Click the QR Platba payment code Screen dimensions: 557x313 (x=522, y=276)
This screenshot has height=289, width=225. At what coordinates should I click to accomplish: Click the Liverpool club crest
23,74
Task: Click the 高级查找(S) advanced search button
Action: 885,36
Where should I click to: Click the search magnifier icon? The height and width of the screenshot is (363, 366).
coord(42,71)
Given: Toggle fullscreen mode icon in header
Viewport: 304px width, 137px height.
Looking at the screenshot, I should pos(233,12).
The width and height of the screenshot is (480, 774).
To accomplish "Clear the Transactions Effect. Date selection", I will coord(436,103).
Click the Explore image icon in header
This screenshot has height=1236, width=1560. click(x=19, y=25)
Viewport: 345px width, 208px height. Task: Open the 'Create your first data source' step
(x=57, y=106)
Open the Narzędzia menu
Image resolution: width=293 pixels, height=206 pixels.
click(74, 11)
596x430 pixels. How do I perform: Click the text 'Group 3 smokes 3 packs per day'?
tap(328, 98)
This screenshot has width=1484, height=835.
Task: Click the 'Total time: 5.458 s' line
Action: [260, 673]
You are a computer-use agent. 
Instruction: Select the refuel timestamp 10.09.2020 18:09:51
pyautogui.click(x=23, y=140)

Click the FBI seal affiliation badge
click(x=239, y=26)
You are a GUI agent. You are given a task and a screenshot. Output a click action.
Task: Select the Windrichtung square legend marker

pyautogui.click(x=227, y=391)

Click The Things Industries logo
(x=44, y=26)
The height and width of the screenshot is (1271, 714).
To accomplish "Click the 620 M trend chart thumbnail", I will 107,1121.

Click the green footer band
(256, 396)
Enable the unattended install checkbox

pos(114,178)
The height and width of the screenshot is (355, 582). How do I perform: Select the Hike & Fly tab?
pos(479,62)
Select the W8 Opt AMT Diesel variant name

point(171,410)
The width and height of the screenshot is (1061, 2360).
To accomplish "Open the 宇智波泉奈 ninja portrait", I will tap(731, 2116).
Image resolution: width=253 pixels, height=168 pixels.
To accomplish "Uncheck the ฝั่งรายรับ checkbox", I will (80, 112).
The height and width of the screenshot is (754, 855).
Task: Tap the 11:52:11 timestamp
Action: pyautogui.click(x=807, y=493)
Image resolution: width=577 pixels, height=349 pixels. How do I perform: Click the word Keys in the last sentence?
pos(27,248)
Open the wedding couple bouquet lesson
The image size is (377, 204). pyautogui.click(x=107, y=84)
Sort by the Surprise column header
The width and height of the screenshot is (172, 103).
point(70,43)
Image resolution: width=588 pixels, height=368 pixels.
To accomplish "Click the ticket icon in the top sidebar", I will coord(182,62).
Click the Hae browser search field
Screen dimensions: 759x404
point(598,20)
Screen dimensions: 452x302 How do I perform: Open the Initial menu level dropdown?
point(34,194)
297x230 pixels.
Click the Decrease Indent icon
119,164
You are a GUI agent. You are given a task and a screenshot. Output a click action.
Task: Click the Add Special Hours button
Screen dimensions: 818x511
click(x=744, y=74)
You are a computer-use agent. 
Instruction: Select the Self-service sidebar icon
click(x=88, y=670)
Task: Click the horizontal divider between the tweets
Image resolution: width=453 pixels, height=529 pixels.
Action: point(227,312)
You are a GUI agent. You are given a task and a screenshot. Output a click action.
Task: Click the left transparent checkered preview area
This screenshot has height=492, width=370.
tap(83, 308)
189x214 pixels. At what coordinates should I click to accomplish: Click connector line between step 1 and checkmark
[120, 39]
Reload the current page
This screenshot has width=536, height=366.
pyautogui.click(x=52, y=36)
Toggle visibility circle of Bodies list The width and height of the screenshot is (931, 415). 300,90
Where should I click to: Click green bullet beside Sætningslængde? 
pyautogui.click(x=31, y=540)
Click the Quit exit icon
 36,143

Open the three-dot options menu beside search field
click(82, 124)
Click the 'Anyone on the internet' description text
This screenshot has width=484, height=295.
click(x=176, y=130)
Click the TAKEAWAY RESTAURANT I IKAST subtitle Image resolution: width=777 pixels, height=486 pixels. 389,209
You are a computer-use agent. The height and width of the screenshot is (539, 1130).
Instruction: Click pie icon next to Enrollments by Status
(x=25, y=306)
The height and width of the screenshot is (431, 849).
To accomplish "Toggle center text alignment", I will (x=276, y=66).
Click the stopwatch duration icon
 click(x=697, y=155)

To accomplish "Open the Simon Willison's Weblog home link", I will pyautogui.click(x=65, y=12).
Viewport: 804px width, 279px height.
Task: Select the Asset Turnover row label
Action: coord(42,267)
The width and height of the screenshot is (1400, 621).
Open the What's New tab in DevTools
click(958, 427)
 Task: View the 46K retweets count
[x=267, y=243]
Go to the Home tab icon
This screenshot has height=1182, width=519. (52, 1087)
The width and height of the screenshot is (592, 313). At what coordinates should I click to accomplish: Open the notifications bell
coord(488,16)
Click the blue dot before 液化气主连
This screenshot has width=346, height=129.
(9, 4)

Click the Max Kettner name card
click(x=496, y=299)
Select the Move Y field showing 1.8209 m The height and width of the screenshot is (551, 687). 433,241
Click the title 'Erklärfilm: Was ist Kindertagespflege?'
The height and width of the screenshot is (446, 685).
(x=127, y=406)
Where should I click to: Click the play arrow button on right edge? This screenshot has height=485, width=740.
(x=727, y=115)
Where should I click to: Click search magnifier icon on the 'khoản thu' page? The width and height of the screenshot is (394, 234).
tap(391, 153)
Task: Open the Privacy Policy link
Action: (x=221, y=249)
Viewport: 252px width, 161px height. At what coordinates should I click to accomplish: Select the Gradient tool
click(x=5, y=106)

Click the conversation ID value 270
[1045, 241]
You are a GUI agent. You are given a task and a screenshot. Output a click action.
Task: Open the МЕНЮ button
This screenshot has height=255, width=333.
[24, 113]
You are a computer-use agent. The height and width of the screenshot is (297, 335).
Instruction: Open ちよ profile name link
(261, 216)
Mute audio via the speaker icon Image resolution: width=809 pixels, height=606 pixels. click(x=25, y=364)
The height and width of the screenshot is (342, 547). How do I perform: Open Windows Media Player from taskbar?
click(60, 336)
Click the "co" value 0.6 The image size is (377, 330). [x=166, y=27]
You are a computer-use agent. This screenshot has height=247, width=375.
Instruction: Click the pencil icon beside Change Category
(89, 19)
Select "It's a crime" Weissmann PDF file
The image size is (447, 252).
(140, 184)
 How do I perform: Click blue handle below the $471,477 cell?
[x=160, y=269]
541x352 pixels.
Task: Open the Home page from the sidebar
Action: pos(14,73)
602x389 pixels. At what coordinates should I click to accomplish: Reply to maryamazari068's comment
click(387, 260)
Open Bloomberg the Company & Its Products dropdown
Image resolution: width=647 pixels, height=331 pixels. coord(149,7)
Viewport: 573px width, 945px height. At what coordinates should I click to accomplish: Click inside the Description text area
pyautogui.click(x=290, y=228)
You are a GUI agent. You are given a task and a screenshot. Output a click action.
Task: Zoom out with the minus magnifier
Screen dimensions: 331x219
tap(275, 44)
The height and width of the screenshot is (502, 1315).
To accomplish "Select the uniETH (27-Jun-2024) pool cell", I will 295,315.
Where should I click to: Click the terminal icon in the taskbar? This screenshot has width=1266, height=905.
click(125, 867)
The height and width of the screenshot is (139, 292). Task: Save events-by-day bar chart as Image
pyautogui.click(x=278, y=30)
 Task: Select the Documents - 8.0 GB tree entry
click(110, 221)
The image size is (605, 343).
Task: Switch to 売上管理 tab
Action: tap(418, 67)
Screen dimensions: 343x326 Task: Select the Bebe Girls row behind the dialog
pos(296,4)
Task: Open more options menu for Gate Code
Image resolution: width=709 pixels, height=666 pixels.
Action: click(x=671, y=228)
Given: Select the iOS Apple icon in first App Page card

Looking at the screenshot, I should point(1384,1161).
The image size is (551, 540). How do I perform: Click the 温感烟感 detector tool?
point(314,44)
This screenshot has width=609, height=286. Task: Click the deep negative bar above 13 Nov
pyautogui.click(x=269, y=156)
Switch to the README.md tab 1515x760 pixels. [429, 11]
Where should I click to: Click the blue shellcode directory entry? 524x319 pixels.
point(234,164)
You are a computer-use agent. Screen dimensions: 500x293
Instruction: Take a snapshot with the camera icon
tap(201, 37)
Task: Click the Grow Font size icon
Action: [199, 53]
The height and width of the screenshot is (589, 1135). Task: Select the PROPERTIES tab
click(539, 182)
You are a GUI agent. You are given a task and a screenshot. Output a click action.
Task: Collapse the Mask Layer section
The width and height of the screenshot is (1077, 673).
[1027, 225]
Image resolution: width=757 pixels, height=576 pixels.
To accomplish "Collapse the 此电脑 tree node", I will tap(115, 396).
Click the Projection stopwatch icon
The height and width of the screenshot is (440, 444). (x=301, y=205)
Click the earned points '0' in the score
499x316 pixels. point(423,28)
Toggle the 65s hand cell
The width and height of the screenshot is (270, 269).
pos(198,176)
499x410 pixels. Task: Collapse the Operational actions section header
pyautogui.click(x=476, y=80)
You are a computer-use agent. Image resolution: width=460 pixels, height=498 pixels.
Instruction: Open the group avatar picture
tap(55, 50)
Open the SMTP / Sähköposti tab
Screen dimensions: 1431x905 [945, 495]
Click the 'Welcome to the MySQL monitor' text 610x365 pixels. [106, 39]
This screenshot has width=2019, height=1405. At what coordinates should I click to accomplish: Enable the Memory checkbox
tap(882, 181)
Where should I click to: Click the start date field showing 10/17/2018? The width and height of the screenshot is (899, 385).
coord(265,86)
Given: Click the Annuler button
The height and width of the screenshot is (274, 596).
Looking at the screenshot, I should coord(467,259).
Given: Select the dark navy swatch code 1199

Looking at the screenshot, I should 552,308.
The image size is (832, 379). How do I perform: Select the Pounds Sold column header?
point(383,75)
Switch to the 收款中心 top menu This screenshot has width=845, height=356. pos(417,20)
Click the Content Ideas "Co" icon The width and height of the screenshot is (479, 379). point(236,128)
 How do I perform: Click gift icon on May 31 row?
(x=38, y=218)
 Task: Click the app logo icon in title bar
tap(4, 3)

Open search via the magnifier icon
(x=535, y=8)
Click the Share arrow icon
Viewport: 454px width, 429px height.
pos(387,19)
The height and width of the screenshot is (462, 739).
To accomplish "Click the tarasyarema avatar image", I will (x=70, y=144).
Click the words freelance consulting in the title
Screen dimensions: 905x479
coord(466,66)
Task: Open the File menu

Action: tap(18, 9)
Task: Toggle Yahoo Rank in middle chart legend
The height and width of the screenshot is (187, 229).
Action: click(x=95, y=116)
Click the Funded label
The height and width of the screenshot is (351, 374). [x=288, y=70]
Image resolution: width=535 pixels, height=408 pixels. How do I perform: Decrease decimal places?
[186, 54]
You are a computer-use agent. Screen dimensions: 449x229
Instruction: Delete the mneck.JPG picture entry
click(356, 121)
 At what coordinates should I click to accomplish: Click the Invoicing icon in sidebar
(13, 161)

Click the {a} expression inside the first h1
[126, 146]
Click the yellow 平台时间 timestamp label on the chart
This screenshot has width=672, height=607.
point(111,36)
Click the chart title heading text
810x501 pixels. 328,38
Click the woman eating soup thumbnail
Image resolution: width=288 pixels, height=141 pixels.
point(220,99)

::::

#### Exercise description
Going down the listing above, begin printing at the line with "Click the Explore image icon in header" and finish with the line with "The height and width of the screenshot is (1271, 714).", exactly as they appear.

#### Answer to this exercise
Click the Explore image icon in header
This screenshot has height=1236, width=1560. click(x=19, y=25)
Viewport: 345px width, 208px height. Task: Open the 'Create your first data source' step
(x=57, y=106)
Open the Narzędzia menu
Image resolution: width=293 pixels, height=206 pixels.
click(74, 11)
596x430 pixels. How do I perform: Click the text 'Group 3 smokes 3 packs per day'?
tap(328, 98)
This screenshot has width=1484, height=835.
Task: Click the 'Total time: 5.458 s' line
Action: [260, 673]
You are a computer-use agent. 
Instruction: Select the refuel timestamp 10.09.2020 18:09:51
pyautogui.click(x=23, y=140)

Click the FBI seal affiliation badge
click(x=239, y=26)
You are a GUI agent. You are given a task and a screenshot. Output a click action.
Task: Select the Windrichtung square legend marker

pyautogui.click(x=227, y=391)

Click The Things Industries logo
(x=44, y=26)
The height and width of the screenshot is (1271, 714).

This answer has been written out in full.